Influence of enhanced efficiency fertilisation techniques on nitrous oxide emissions and productivity response from urea in a temperate Australian ryegrass pasture

H. C. Suter A D , H. Sultana A , R. Davies B , C. Walker C and D. Chen A
+ Author Affiliations
- Author Affiliations

A Faculty of Veterinary and Agricultural Sciences, The University of Melbourne, Parkville, Vic. 3010, Australia.

B BASF Australia, Freshwater Place, Southbank, Vic. 3006, Australia.

C Incitec Pivot Fertilisers, PO Box 54, North Geelong, Vic. 3215, Australia.
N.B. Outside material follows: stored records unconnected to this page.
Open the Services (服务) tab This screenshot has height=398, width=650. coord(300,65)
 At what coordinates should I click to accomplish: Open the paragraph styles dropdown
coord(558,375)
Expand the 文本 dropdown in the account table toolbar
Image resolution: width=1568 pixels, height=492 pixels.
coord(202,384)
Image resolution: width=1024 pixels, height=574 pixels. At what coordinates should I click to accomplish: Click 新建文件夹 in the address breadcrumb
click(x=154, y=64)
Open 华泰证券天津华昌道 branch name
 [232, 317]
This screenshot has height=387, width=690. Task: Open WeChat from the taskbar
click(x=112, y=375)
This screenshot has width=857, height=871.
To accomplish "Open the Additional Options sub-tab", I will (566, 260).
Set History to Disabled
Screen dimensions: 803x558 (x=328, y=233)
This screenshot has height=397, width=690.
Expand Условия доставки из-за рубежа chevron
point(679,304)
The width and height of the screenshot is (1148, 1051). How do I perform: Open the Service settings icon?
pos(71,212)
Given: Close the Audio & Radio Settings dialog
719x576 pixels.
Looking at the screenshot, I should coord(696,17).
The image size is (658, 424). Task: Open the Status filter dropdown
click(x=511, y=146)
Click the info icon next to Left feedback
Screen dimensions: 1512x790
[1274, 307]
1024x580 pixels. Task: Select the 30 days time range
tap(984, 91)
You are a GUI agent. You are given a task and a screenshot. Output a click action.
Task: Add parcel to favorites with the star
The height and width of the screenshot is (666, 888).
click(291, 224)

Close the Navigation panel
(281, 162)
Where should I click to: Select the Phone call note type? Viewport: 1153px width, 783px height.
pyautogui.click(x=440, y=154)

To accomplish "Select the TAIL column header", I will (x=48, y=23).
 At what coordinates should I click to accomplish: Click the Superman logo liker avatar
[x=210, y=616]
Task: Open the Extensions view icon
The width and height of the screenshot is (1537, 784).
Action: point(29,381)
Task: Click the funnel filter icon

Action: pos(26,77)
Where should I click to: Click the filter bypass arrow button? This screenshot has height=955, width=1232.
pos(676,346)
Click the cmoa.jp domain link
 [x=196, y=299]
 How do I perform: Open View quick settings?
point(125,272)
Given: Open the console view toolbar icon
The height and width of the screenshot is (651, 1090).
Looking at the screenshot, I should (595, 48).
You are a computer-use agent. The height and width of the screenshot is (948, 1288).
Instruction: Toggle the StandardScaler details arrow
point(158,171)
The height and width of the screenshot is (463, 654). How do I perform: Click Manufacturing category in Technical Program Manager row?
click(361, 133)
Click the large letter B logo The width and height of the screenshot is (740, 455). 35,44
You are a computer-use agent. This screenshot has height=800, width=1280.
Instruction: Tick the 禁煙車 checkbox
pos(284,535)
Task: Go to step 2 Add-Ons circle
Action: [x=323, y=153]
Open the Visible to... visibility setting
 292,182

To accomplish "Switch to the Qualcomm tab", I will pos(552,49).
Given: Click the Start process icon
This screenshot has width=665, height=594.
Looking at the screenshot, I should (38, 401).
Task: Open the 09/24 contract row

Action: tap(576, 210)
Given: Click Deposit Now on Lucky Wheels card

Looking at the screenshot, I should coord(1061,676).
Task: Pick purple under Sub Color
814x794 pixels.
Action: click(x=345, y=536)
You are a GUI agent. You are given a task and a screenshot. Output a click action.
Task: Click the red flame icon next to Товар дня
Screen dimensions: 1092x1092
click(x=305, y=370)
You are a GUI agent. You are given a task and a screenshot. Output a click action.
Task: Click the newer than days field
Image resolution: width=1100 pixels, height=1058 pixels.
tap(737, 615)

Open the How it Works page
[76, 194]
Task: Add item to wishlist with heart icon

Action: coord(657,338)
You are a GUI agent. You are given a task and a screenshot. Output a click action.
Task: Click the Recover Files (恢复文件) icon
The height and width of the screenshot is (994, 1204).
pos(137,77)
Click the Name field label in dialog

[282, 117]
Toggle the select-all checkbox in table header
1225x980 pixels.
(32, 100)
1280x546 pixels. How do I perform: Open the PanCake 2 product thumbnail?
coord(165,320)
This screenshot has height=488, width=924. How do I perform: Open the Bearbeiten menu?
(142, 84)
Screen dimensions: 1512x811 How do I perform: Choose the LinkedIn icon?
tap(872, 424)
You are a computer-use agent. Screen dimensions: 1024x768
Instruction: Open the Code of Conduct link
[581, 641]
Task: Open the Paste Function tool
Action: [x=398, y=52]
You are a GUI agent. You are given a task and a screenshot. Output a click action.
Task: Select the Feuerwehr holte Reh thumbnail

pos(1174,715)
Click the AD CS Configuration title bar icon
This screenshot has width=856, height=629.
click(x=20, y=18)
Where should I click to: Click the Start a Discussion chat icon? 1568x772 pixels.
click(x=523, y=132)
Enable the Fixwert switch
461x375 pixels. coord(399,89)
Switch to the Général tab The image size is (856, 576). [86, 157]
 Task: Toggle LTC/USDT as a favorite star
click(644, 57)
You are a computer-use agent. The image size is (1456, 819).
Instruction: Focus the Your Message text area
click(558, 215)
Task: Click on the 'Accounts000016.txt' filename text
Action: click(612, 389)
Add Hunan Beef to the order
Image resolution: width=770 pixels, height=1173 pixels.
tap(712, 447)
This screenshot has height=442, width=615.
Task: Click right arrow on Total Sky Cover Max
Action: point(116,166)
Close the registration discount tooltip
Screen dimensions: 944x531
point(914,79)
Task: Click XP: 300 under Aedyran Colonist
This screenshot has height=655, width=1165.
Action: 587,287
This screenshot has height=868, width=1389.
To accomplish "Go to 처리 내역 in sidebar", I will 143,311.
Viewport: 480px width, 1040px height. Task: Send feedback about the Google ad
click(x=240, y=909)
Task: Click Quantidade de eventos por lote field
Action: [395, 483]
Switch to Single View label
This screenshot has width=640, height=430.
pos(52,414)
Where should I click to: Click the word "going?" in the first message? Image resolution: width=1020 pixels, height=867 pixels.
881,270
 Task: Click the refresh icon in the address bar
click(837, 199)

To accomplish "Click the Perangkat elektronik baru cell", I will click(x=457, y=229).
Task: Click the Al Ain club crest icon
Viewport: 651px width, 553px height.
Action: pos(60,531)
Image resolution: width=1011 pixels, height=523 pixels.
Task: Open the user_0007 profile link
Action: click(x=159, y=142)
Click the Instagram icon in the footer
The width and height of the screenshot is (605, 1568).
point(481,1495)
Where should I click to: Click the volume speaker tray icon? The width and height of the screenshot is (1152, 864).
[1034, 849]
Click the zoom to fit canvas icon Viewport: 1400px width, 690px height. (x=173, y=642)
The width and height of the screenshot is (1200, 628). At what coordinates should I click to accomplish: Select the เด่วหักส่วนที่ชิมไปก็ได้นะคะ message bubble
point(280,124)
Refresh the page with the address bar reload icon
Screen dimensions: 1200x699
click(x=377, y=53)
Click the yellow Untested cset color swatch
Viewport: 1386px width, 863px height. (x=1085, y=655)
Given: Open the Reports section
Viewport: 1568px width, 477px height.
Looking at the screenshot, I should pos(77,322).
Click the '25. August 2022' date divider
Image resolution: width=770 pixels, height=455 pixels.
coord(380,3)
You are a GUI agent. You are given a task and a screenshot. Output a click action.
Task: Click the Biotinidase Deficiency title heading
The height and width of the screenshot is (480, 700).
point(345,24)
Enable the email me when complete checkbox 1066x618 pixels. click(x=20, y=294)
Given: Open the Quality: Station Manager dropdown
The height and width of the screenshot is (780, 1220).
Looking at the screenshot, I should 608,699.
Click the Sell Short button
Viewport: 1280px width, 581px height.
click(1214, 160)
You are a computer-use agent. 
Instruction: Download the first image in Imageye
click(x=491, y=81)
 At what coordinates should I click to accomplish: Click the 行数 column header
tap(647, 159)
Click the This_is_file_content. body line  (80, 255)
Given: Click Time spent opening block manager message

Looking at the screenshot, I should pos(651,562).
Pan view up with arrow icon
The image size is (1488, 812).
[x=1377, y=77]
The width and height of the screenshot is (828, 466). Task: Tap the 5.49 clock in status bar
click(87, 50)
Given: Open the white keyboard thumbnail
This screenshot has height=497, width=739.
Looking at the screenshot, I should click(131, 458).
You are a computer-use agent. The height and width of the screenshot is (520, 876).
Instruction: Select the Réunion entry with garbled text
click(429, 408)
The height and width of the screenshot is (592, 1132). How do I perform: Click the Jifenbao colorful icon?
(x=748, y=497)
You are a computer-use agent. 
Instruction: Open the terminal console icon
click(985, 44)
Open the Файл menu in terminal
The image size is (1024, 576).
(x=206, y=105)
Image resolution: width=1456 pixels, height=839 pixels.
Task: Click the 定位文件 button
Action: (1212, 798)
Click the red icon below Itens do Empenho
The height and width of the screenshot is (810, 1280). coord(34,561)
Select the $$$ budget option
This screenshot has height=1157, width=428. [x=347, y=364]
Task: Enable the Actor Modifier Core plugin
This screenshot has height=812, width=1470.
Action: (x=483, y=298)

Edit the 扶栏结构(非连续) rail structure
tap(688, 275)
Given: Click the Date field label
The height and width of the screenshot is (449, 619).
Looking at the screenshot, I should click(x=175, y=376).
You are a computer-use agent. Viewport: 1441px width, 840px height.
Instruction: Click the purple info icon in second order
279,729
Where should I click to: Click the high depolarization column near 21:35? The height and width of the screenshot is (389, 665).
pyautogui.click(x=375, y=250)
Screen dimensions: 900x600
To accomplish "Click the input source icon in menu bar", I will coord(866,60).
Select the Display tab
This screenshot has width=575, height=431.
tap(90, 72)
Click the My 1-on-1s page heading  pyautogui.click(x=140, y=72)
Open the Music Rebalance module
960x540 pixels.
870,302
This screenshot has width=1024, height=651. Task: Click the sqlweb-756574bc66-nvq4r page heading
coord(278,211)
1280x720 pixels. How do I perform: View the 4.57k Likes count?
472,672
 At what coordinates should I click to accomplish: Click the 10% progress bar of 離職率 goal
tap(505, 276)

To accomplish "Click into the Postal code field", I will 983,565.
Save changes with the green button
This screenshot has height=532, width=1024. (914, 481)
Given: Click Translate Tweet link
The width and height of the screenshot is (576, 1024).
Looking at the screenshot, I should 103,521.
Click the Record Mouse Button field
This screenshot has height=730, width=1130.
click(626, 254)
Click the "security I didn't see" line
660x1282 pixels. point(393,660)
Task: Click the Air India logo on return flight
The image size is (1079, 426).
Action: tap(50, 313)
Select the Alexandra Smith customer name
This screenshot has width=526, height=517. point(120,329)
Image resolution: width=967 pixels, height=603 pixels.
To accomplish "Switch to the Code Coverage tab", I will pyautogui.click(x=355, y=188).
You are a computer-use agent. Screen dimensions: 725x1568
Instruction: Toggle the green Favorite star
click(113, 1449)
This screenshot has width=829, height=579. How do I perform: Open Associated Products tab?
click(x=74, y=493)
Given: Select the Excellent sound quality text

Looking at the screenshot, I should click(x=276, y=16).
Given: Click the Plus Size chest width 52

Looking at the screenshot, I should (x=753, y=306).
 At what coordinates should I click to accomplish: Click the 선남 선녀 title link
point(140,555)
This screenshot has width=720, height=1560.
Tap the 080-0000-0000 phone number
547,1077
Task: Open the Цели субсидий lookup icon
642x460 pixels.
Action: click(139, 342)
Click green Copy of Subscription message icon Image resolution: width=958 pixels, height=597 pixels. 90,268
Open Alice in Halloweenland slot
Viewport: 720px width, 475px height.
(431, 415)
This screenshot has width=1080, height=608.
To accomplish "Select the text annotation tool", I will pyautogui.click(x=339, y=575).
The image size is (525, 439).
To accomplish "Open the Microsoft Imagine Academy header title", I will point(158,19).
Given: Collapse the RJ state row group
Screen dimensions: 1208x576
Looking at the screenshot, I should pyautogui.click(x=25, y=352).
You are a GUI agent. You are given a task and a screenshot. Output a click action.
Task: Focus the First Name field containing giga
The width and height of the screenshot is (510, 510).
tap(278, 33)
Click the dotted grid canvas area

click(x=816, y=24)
D Corresponding author. Email: helencs@unimelb.edu.au

Soil Research 54(5) 523-532 https://doi.org/10.1071/SR15317
Submitted: 29 October 2015  Accepted: 17 March 2016   Published: 6 July 2016

Journal Compilation © CSIRO Publishing 2016 Open Access CC BY-NC-ND

Abstract

The effect of a nitrification inhibitor on nitrous oxide (N2O) emissions across seasons, the effect of a urease inhibitor and a fine particle spray (both targeting ammonia (NH3) loss) on N2O emissions, and the potential for productivity benefits and efficiencies by using these enhanced efficiency fertilisers (EEFs) were investigated in temperate pastures. The study compared three treatments over an eight month period (April to December 2010): (1) urea (U), (2) urea with a nitrification inhibitor (3,4-dimethylpyrazole phosphate) (DMPP), and (3) urea with a urease inhibitor (N-(n-butyl) thiophosphoric triamide (NBTPT)) (GU). In autumn, when NH3 loss was predicted to be high, the effect of urea applied as a fine particle spray (containing urea, NBTPT and gibberellic acid (10 g ha–1)) (FPA) on N2O emissions and productivity was determined.

N2O emissions from urea applied to pastures were low, and were larger in spring than autumn due to soil moisture and temperature. DMPP was an effective tool for mitigating N2O emissions, decreasing fertiliser-induced N2O emissions relative to urea by 76% over eight months. However, the urease inhibitor (NBTPT) (GU) increased N2O emissions from urea by 153% over eight months. FPA had no impact on N2O, but was only examined during periods of low emission (autumn). No significant biomass productivity, agronomic efficiency benefits, or improvements in apparent fertiliser recovery were observed with the DMPP and GU treatments. A significant biomass productivity benefit was observed with the FPA treatment 55 days after fertiliser was applied, most likely because of the gibberellic acid. The outcomes highlight that although DMPP effectively decreased N2O emissions it had no impact on biomass productivity compared with urea. The use of the GU increased N2O emissions by preserving NH3 in the soil. To avoid this a lower rate of N should be applied with the urease inhibitor.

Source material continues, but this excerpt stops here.